Required work ::
Could you give back exactly the lines below from the one with "Image resolution: width=671" through the one with "The image size is (776, 397).", without a single picture?

Dataset ::
---+---
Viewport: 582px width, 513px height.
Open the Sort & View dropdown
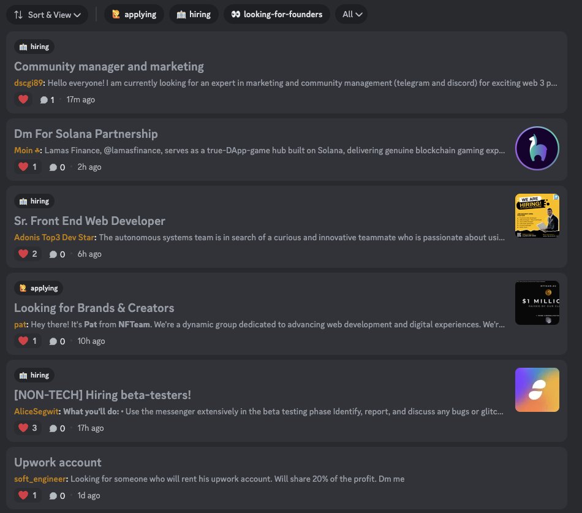pyautogui.click(x=47, y=14)
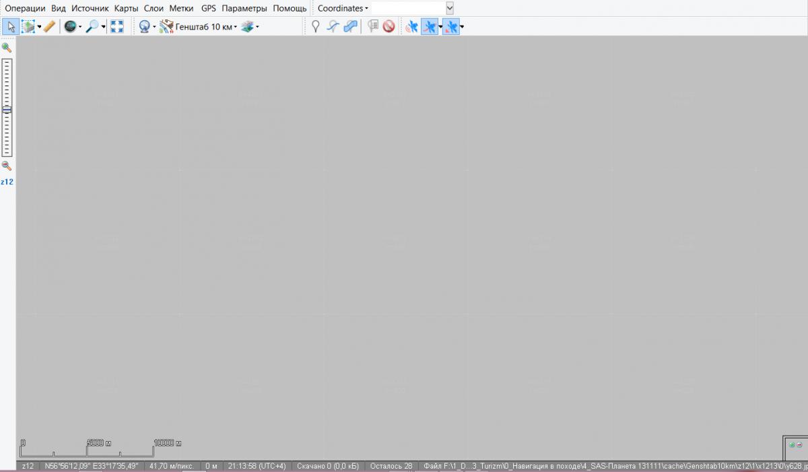808x472 pixels.
Task: Select the arrow cursor move tool
Action: tap(11, 27)
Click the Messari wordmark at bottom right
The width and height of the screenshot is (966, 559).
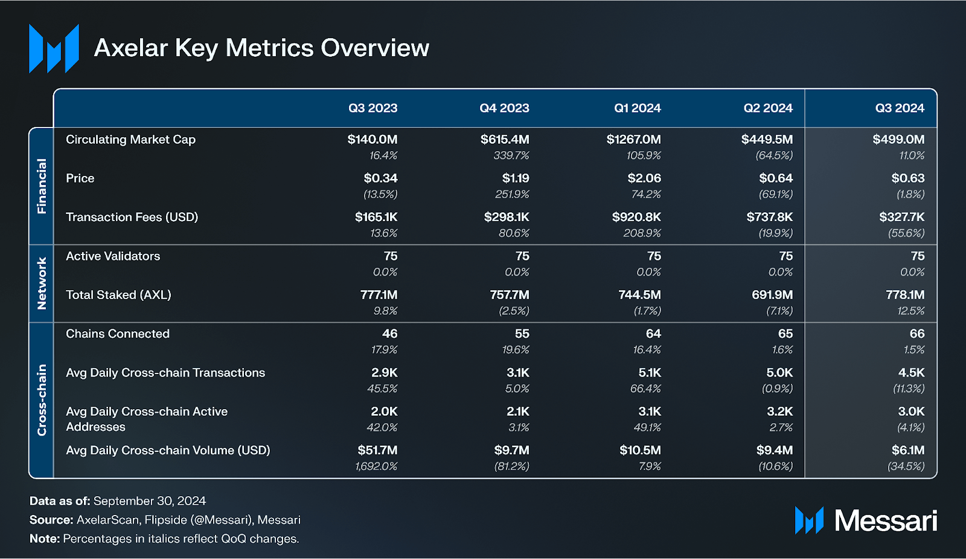click(885, 520)
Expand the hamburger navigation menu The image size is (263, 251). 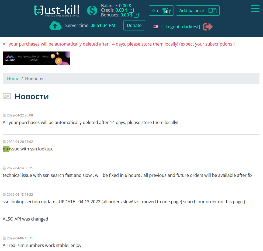[255, 8]
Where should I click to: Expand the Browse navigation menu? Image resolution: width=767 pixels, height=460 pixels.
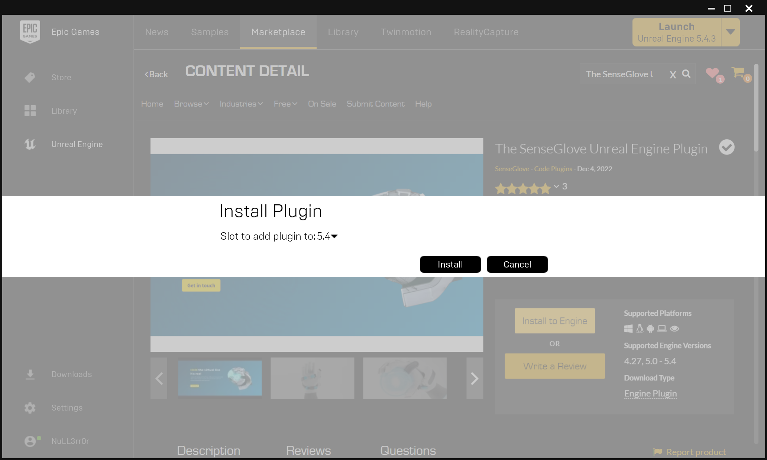[191, 104]
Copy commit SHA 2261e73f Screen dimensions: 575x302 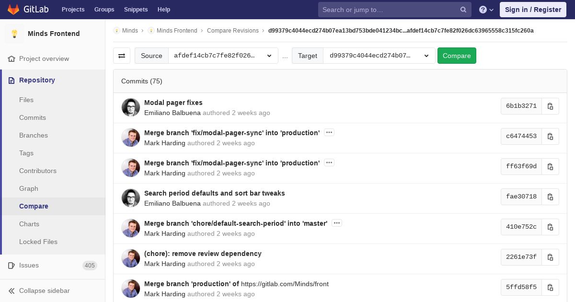[x=550, y=257]
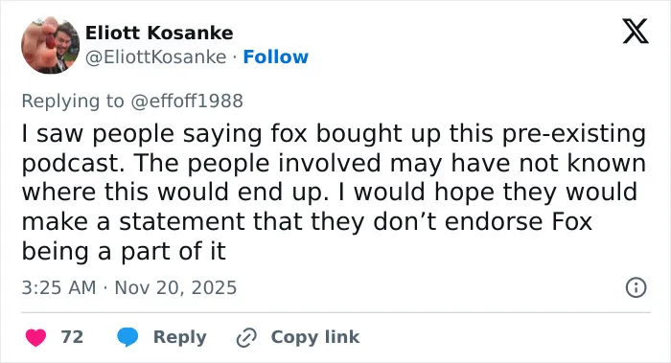Viewport: 671px width, 363px height.
Task: Click the blue reply bubble icon
Action: [127, 337]
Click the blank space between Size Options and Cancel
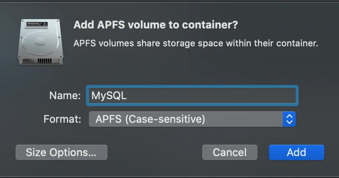The image size is (339, 178). coord(155,152)
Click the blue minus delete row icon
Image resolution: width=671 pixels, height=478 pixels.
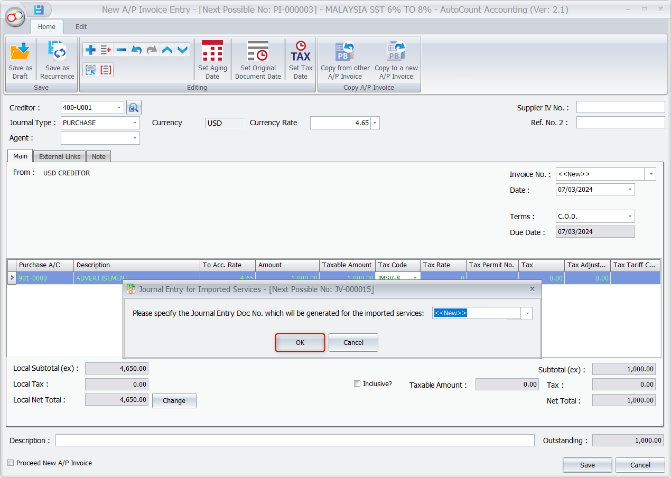click(x=121, y=50)

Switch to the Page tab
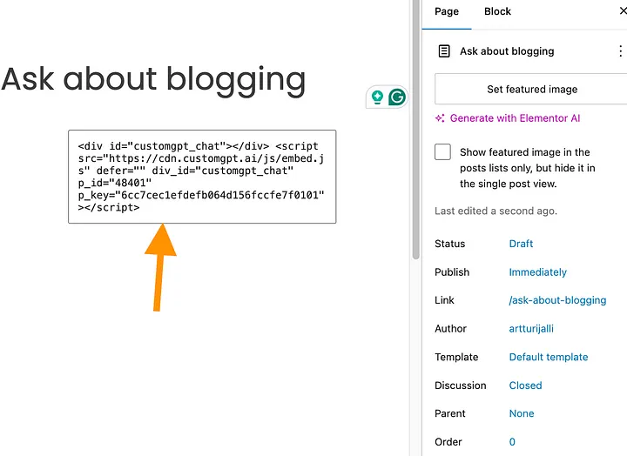point(447,11)
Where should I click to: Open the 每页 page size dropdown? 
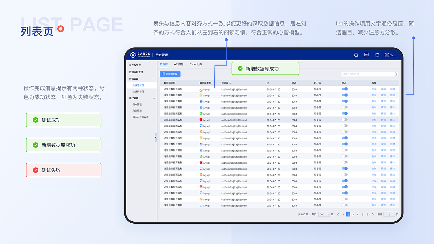point(324,214)
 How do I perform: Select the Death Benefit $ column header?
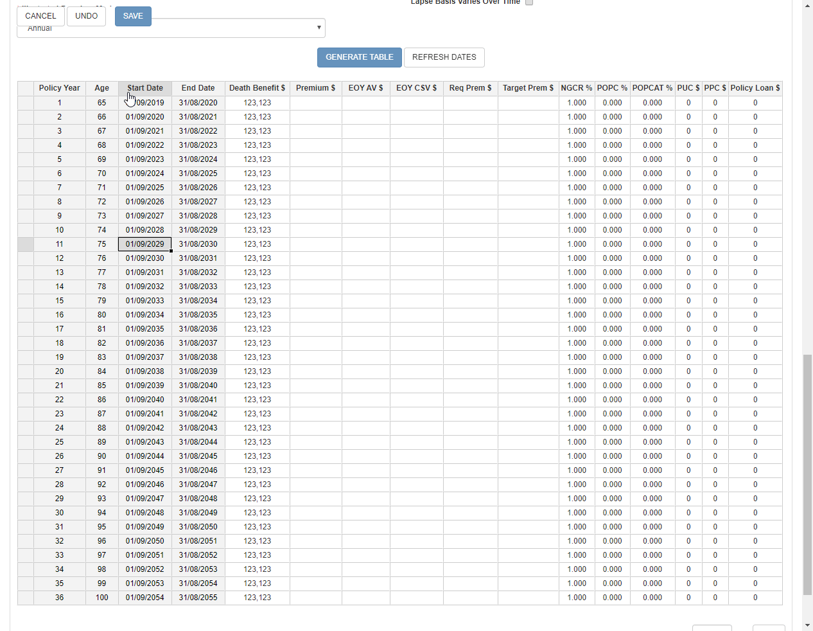[257, 88]
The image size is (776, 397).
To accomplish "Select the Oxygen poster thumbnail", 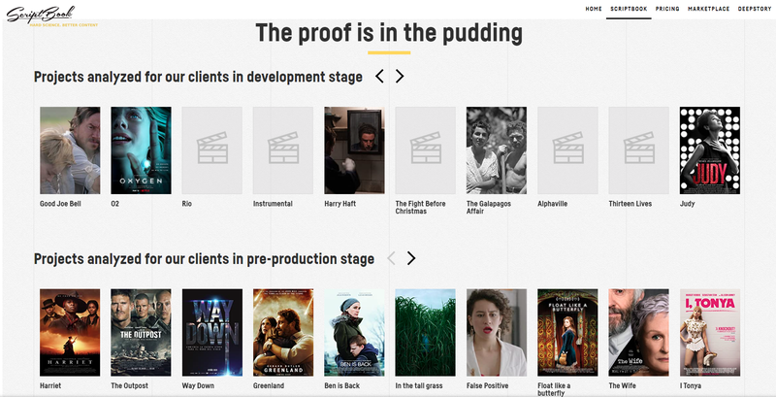I will 141,150.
---+---
Solution to the problem ::
Image resolution: width=671 pixels, height=478 pixels.
click(x=121, y=50)

Switch to the Page tab
point(447,11)
Where should I click to: Open the 每页 page size dropdown? 
point(324,214)
 How do I perform: Select the Death Benefit $ column header?
[257, 88]
The image size is (776, 397).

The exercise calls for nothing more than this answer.